→ What this task involves: Return every record below exactly as written, omitting any pictures.

→ Input records:
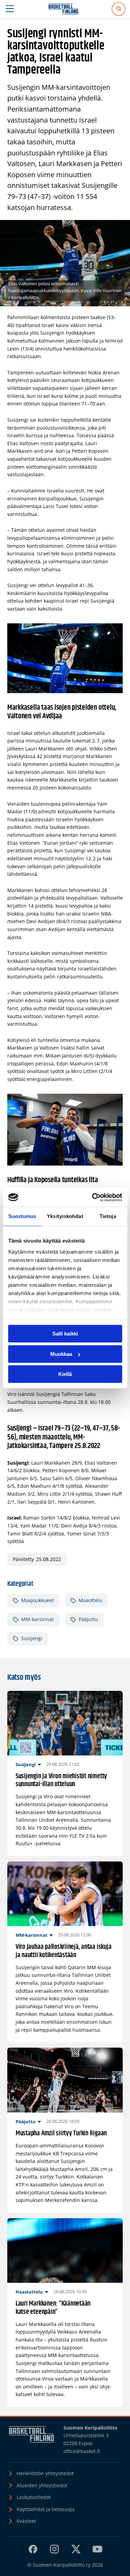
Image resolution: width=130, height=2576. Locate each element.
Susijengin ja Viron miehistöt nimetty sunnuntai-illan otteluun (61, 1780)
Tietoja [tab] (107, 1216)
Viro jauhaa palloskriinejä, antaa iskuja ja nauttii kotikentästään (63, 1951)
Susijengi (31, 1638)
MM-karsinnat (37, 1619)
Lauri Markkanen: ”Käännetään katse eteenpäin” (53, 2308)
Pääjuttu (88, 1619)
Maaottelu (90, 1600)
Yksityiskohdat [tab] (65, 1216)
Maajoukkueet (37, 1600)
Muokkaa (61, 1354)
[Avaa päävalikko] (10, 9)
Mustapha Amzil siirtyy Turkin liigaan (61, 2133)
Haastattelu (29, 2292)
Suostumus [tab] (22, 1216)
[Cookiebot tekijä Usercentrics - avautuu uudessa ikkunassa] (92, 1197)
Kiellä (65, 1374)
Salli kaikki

→ Finished task:
Image resolution: width=130, height=2576. Locate each element.
Susijengin ja Viron miehistöt nimetty sunnuntai-illan otteluun (61, 1780)
Tietoja [tab] (107, 1216)
Viro jauhaa palloskriinejä, antaa iskuja ja nauttii kotikentästään (63, 1951)
Susijengi (31, 1638)
MM-karsinnat (37, 1619)
Lauri Markkanen: ”Käännetään katse eteenpäin” (53, 2308)
Pääjuttu (88, 1619)
Maaottelu (90, 1600)
Yksityiskohdat [tab] (65, 1216)
Maajoukkueet (37, 1600)
Muokkaa (61, 1354)
[Avaa päävalikko] (10, 9)
Mustapha Amzil siirtyy Turkin liigaan (61, 2133)
Haastattelu (29, 2292)
Suostumus [tab] (22, 1216)
[Cookiebot tekijä Usercentrics - avautuu uudessa ikkunassa] (92, 1197)
Kiellä (65, 1374)
Salli kaikki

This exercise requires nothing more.